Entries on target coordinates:
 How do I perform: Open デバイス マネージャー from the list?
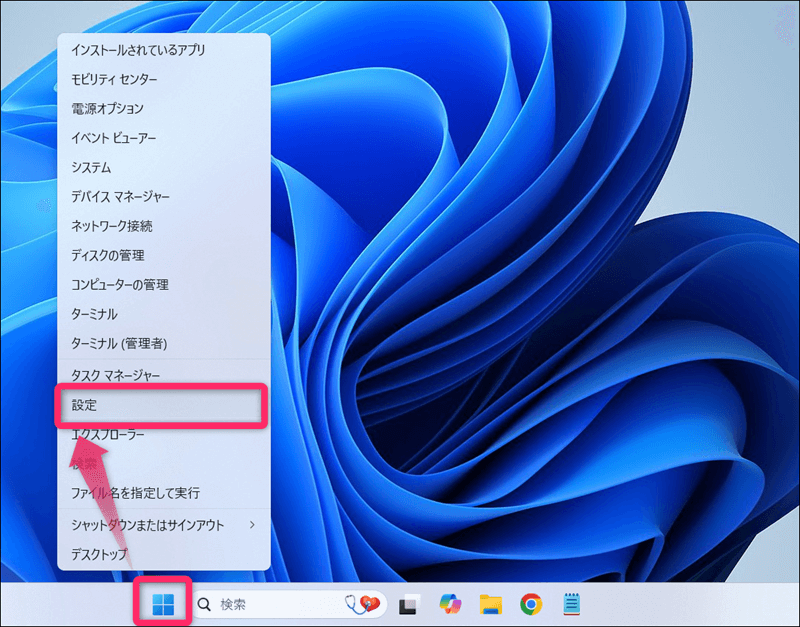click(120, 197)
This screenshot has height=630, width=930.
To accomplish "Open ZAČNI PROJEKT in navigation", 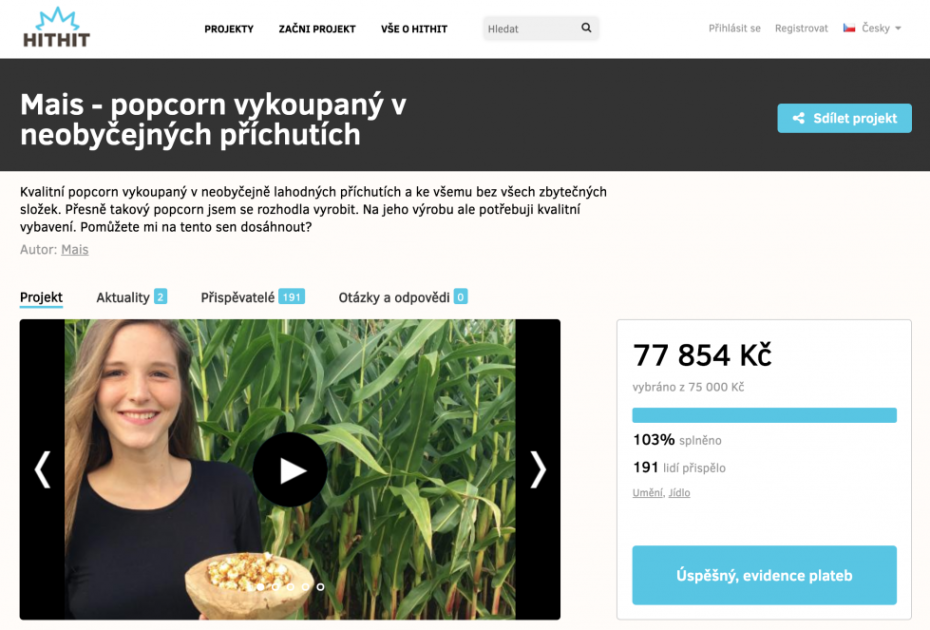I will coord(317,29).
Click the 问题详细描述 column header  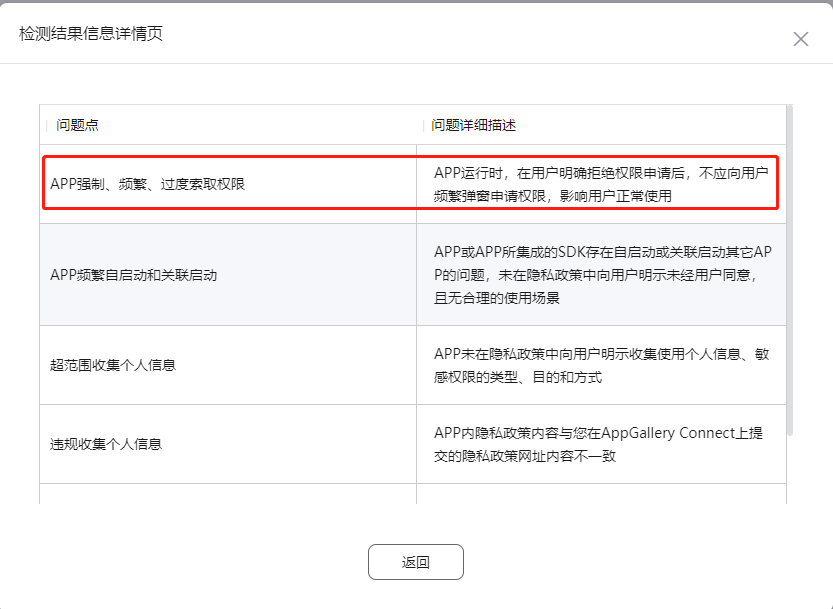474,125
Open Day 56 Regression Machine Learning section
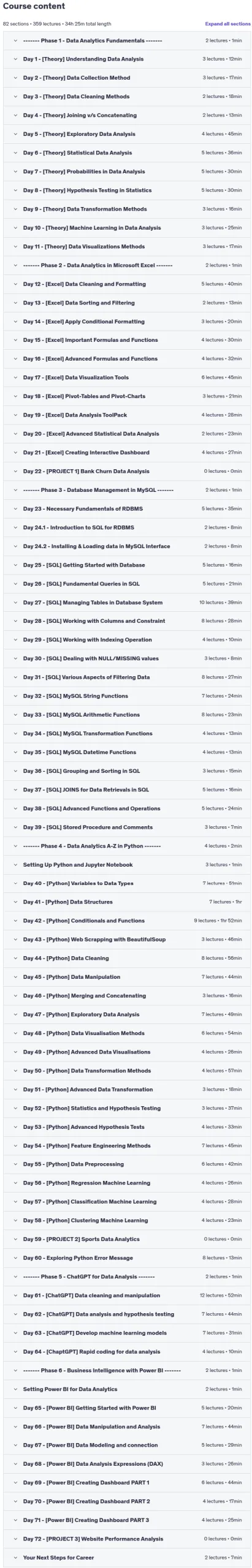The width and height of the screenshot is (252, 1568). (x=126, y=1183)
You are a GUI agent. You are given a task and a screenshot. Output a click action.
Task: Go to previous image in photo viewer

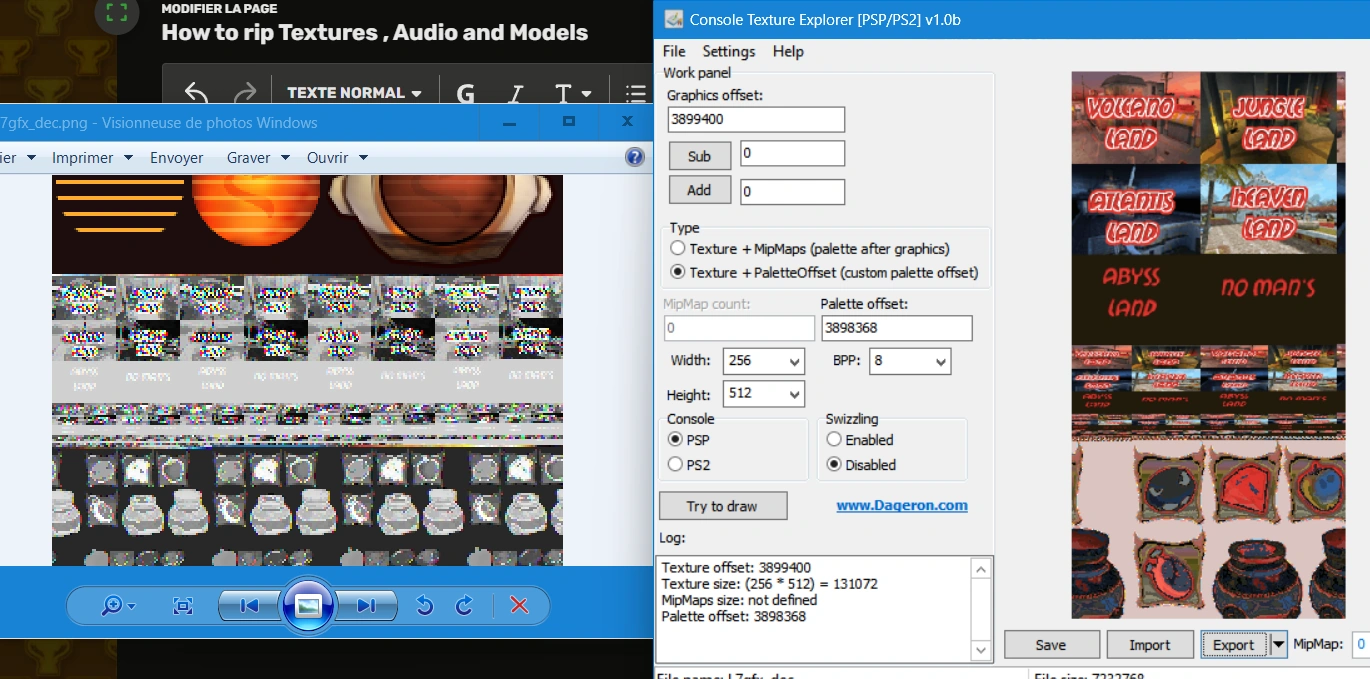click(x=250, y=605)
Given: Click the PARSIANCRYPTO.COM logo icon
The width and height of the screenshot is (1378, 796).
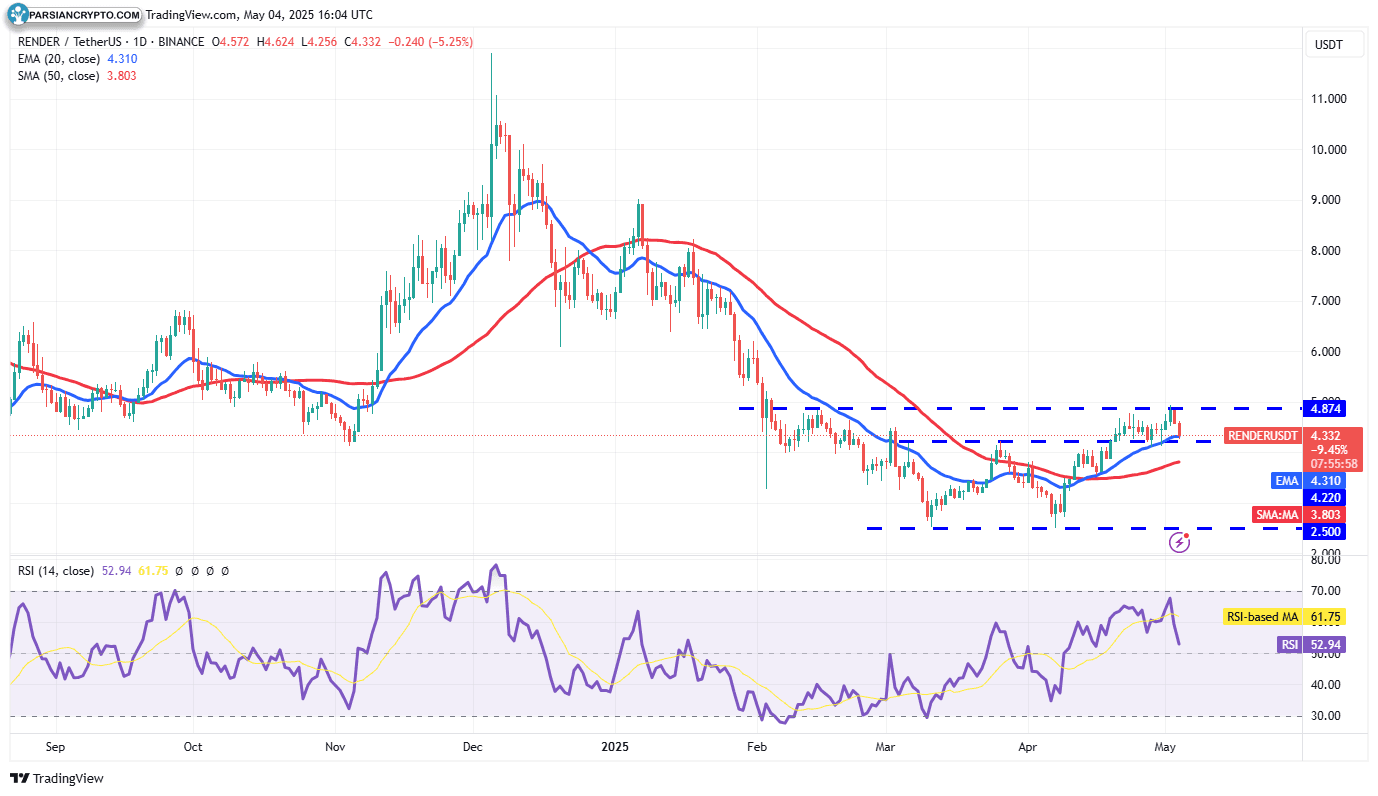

SET EXERCISE →
In the part of the data that opens with the line containing "Open Day 56" and runs through the end of the data, swap "GUI agent" for "interface agent" and change nothing else. Give back only that part, leaving out the pictures.

RESULT BELOW →
Open Day 56 Regression Machine Learning section
The width and height of the screenshot is (252, 1568). (x=126, y=1183)
You are a interface agent. You are given a task and a screenshot. Output a click action.
Task: Go to previous image in photo viewer

click(x=250, y=605)
Given: Click the PARSIANCRYPTO.COM logo icon
The width and height of the screenshot is (1378, 796).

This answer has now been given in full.